Memoir of Jane Austen eBook

This eBook from the Gutenberg Project consists of approximately 187 pages of information about Memoir of Jane Austen.

Memoir of Jane Austen eBook

This eBook from the Gutenberg Project consists of approximately 187 pages of information about Memoir of Jane Austen.

Mr. Clarke, however, was not to be discouraged from proposing another subject.  He had recently been appointed chaplain and private English secretary to Prince Leopold, who was then about to be united to the Princess Charlotte; and when he again wrote to express the gracious thanks of the Prince Regent for the copy of ‘Emma’ which had been presented, he suggests that ’an historical romance illustrative of the august House of Cobourg would just now be very interesting,’ and might very properly be dedicated to Prince Leopold.  This was much as if Sir William Ross had been set to paint a great battle-piece; and it is amusing to see with what grave civility she declined a proposal which must have struck her as ludicrous, in the following letter:—­

’MY DEAR SIR,—­I am honoured by the Prince’s thanks and very much obliged to yourself for the kind manner in which you mention the work.  I have also to acknowledge a former letter forwarded to me from Hans Place.  I assure you I felt very grateful for the friendly tenor of it, and hope my silence will have been considered, as it was truly meant, to proceed only from an unwillingness to tax your time with idle thanks.  Under every interesting circumstance which your own talents and literary labours have placed you in, or the favour of the Regent bestowed, you have my best wishes.  Your recent appointments I hope are a step to something still better.  In my opinion, the service of a court can hardly be too well paid, for immense must be the sacrifice of time and feeling required by it.
’You are very kind in your hints as to the sort of composition which might recommend me at present, and I am fully sensible that an historical romance, founded on the House of Saxe Cobourg, might be much more to the purpose of profit or popularity than such pictures of domestic life in country villages as I deal in.  But I could no more write a romance than an epic poem.  I could not sit seriously down to write a serious romance under any other motive than to save my life; and if it were indispensable for me to keep it up and never relax into laughing at myself or at other people, I am sure I should be hung before I had finished the first chapter.  No, I must keep to my own style and go on in my own way; and though I may never succeed again in that, I am convinced that I should totally fail in any other.
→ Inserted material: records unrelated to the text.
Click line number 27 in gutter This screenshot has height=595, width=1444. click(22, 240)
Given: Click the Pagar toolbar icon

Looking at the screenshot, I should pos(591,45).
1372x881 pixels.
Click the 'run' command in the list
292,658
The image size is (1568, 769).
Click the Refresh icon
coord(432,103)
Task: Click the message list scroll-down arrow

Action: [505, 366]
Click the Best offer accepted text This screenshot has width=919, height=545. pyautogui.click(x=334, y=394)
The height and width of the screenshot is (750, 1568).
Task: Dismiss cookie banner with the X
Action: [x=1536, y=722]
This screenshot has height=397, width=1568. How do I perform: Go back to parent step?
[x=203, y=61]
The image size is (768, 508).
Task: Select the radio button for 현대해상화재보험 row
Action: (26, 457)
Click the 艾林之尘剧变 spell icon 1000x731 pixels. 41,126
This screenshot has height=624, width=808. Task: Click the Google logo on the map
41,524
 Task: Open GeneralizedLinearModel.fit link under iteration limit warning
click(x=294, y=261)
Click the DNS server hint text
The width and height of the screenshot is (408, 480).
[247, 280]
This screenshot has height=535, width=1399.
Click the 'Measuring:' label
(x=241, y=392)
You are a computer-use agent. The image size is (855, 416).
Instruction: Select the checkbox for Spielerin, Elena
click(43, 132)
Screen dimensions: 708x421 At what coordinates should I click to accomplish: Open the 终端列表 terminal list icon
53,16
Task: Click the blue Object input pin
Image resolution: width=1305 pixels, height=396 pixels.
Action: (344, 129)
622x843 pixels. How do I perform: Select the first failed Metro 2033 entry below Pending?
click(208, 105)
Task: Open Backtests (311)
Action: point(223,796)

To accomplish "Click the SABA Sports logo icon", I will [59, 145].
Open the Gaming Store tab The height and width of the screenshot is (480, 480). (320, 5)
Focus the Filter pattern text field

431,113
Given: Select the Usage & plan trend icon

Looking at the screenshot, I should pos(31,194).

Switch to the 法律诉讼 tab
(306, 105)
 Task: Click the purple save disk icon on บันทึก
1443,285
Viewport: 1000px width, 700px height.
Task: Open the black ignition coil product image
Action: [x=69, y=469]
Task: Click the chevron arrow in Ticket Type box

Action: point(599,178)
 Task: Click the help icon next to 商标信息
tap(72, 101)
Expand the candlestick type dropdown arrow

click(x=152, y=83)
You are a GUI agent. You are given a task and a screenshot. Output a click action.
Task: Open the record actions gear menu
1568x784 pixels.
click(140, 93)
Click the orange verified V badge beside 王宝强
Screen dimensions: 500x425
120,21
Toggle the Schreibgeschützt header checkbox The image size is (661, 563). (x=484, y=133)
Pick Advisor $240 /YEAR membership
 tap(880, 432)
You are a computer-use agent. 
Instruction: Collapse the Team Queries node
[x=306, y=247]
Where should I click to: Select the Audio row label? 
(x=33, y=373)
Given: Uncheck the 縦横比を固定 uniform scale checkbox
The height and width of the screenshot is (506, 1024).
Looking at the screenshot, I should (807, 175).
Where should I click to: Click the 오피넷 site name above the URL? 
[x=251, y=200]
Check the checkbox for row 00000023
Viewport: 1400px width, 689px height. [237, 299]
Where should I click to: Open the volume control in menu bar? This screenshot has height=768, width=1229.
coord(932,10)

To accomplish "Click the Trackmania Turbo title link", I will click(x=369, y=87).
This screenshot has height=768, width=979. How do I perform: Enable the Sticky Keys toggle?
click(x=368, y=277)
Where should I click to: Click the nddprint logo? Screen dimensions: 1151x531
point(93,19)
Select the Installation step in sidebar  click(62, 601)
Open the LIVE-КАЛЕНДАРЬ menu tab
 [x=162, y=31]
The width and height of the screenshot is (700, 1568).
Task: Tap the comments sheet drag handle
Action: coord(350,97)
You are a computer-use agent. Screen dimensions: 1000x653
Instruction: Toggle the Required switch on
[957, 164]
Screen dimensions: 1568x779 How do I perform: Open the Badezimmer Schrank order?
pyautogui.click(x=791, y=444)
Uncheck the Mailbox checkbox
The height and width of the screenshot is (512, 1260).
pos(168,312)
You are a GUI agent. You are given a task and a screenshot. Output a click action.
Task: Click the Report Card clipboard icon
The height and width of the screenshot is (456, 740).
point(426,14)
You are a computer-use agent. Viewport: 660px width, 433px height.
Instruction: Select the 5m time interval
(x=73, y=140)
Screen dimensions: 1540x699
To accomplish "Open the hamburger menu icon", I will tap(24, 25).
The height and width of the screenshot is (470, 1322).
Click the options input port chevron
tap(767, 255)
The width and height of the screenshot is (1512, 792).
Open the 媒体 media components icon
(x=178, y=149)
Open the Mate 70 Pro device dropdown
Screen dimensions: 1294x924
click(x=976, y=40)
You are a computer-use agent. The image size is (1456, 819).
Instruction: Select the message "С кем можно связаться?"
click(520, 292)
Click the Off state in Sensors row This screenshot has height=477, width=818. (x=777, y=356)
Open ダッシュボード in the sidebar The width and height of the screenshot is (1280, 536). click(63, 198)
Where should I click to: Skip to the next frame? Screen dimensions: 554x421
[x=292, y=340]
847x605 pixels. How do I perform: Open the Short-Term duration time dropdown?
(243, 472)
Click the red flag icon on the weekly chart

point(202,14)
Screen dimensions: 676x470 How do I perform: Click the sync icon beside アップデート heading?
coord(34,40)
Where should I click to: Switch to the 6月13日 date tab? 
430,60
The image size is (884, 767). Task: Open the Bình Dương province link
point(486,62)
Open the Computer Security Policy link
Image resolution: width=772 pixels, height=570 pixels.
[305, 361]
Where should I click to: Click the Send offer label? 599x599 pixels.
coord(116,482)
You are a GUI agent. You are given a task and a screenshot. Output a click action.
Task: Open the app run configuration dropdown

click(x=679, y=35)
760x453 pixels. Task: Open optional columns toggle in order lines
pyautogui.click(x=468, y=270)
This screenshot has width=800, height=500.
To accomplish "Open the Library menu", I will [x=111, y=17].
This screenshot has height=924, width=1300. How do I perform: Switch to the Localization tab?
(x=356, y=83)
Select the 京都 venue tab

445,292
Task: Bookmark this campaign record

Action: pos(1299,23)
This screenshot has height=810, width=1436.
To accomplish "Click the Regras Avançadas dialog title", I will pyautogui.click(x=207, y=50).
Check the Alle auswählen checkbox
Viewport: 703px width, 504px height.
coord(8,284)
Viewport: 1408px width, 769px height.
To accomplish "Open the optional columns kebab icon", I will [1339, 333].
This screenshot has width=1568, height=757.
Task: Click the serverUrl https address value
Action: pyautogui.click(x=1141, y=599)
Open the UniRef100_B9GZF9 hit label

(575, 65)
   ’I remain, my dear Sir,

   ’Your very much obliged, and sincere friend,
   ’J.  AUSTEN.

   ‘Chawton, near Alton, April 1, 1816.’

Mr. Clarke should have recollected the warning of the wise man, ’Force not the course of the river.’  If you divert it from the channel in which nature taught it to flow, and force it into one arbitrarily cut by yourself, you will lose its grace and beauty.

   But when his free course is not hindered,
   He makes sweet music with the enamelled stones,
   Giving a gentle kiss to every sedge
   He overtaketh in his pilgrimage: 
   And so by many winding nooks he strays
   With willing sport.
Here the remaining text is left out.